* Exercise objective: Look through the data and write out every line with the word "computer" in it.

(Excerpted data)

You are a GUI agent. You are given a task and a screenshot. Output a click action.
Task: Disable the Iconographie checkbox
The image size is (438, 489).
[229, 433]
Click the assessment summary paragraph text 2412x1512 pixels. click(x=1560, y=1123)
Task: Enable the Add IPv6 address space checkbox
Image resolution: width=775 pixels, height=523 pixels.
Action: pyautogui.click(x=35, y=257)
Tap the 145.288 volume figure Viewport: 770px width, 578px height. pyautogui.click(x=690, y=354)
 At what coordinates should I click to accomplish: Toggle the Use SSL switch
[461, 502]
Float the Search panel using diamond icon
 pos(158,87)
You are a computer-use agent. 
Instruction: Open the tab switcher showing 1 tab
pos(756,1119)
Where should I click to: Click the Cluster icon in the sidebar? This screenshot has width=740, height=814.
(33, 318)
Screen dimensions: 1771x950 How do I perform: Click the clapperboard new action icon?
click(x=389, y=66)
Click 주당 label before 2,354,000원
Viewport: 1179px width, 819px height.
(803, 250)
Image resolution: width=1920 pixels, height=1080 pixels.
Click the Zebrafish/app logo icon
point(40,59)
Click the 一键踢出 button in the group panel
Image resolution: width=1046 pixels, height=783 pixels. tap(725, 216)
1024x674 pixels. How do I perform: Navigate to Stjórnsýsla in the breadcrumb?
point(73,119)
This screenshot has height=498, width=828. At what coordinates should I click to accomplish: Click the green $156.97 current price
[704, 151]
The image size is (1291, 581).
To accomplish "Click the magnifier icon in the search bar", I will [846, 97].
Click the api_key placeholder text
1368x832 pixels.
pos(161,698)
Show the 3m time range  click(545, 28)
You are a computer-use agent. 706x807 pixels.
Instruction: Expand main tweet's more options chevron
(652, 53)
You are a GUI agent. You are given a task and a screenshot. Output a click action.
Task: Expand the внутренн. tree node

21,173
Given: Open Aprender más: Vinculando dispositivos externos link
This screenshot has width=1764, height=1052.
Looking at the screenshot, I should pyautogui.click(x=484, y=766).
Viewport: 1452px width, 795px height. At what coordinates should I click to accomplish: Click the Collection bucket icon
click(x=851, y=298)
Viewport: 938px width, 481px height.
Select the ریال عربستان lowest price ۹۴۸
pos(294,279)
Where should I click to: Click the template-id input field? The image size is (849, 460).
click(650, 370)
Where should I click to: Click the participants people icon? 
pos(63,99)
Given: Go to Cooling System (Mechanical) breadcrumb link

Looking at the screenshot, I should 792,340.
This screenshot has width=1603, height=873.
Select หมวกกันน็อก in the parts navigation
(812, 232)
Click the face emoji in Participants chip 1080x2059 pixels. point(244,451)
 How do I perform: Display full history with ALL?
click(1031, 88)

(End Excerpted data)

* Answer to this exercise:
You are a computer-use agent. 
You are a computer-use agent. 706x807 pixels.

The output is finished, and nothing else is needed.